For more information, see Why can't I connect to an S3 bucket using a gateway VPC endpoint?

Interface VPC endpoints (AWS PrivateLink)

When working with interface VPC endpoints, check the following:

DNS Name Resolution

For AWS services:

With private DNS names turned on, you can run AWS API calls against the service endpoints (for example, ec2.us-east-1.amazonaws.com). These resolve to the private IPs of the endpoint interfaces.

If you don't have private DNS names turned on, then you can run the API calls by explicitly specifying the Regional or zonal VPC endpoint DNS name.

For more information, see Why can't I resolve service domain names for an interface VPC endpoint?
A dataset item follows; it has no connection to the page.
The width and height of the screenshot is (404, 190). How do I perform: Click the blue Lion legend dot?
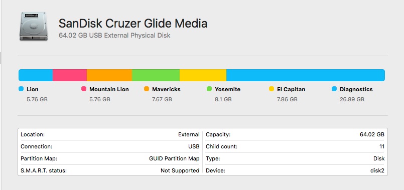tap(21, 89)
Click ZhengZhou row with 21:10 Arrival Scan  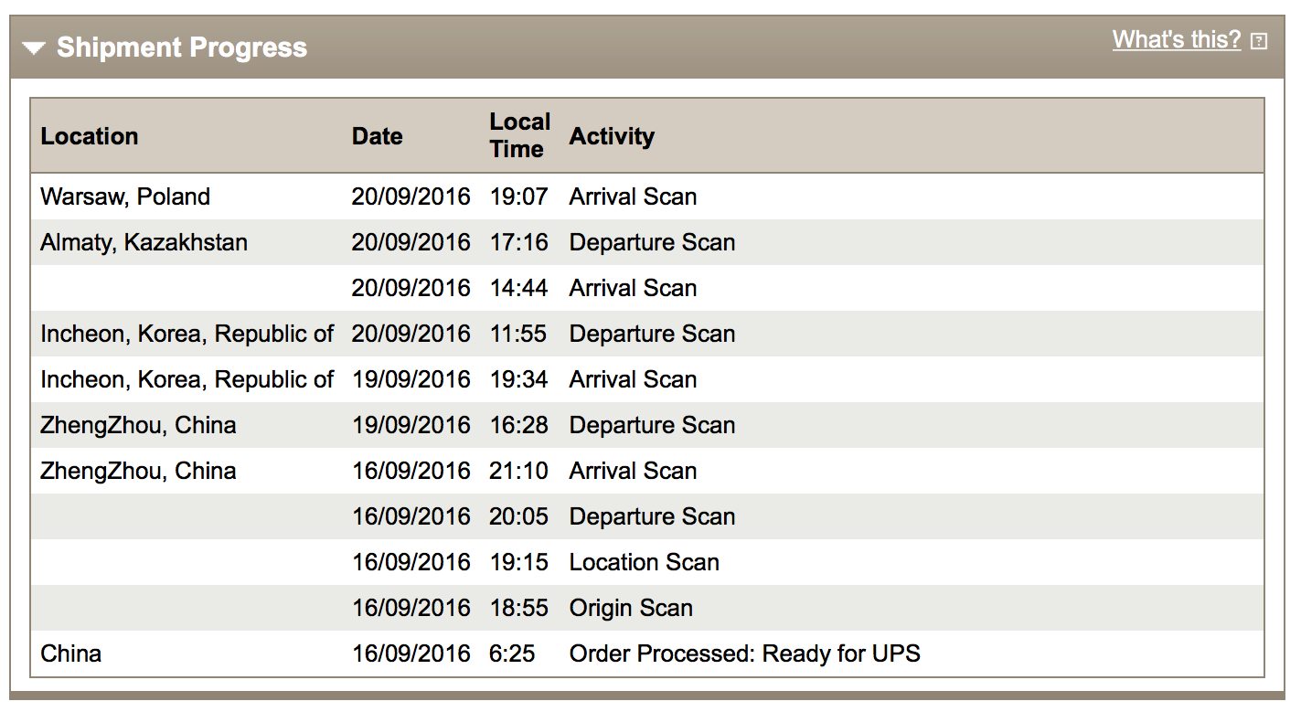tap(647, 471)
Use the dig or nslookup commands to verify the DNS resolution for the interface VPC endpoint name that you're trying to connect to.
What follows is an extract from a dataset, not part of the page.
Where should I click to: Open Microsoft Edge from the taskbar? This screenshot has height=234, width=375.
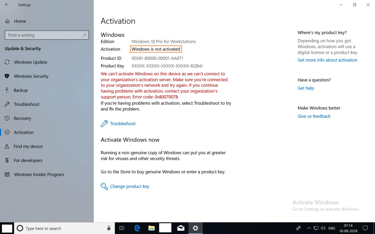pos(137,228)
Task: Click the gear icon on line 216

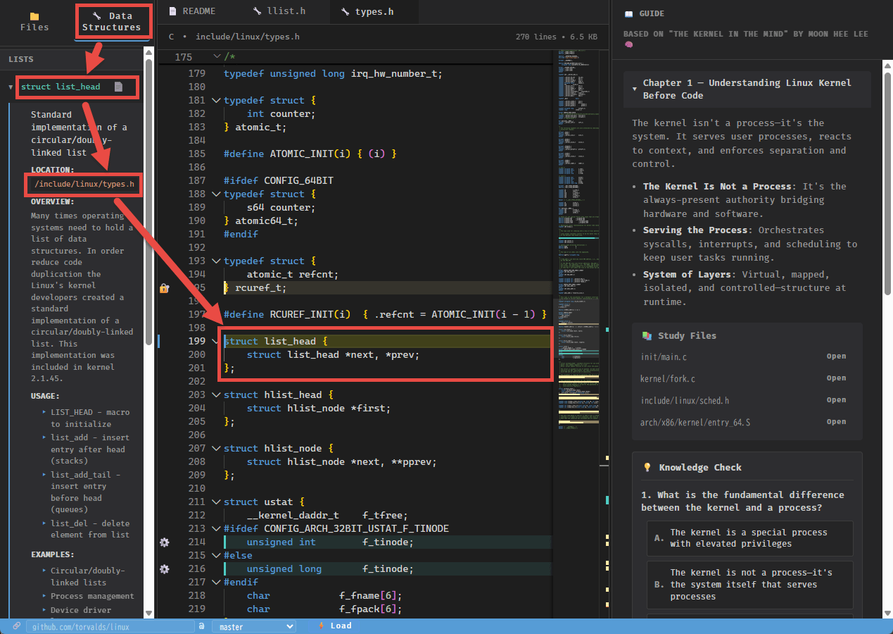Action: (x=164, y=568)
Endpoint services (partner or customer-managed services)

Make sure that there are targets in the backend in all of the Availability Zones enabled for the Network Load Balancer on the provider's side. For more information, see Why can't I connect to an endpoint service from my interface endpoint in an Amazon VPC?

For example, assume that the Network Load Balancer is provisioned for serving in two Availability Zones, us-east-1a and us-east-1b. Provision targets on both of the Availability Zones. If there are no targets in the Availability Zones, then turn on cross-zone load balancing to serve all of the requests.

Endpoint policy

The default policy allows full access to the service. When you're using a custom policy, make sure that the policy allows access to perform the necessary actions against the service.

VPC endpoint security group

With interface VPC endpoints, you can associate security groups to control access. Make sure that the inbound rules for the security group allow communication between the endpoint network interface and the resources (VPC or on-premises) that access the service.

Depending on the ports that the service is accepting connections on, allow connections to that port and protocol.

Example:

The endpoint service Network Load Balancer is listening on TCP ports 6169 and 8443. In this case, allow TCP traffic to ports 6169 and 8443 from the appropriate source addresses on the VPC endpoint security group inbound rules.

The outbound rules of the security group aren't evaluated for interface endpoints. So, you can leave these blank or restricted.

Subnet network ACLs

The subnet network ACLs need to allow both inbound and outbound connections to the interface endpoint elastic network interfaces from the source networks when connecting from outside of the VPC.

For more information, see How do I configure security groups and network ACLs when creating a VPC interface endpoint for endpoint services?

Routing

Interface VPC endpoints can be used to access services privately from within AWS or from an on-premises network.

When connecting from within the same VPC as the interface endpoint, the routing is taken care by the local route in the subnet route tables. So, no additional routing configurations are needed.

If you're connecting to the endpoint from outside of the VPC (cross-Region VPC or on-premises network), make sure that connectivity from one or more source networks to the interface VPC endpoint elastic network interface subnets can be established.

Testing connectivity to interface VPC endpoints

To test whether you can reach the service using an interface endpoint, you can use network connectivity tools against the appropriate ports.

The following is an example of testing connectivity to an interface endpoint for an AWS service:

telnet ec2.us-east-1.amazonaws.com 443
telnet PrivateIPofInterfaceEndpointENI 443

The following is an example of testing connectivity to an interface endpoint, assuming that the provider you're connecting to is listening on port 6169:

telnet vpce-aaaabbbbcccc-dddd.vpce-svc-12345678.us-east-1.vpce.amazonaws.com 6169
telnet PrivateIPofInterfaceEndpointENI 6169

If you're using domain names, make sure that the connection is being made to the correct IP, and whether it's successful. For SSL verification, you can use curl or OpenSSL tools for testing.

For endpoint services, you can contact the provider to troubleshoot the Network Load Balancer.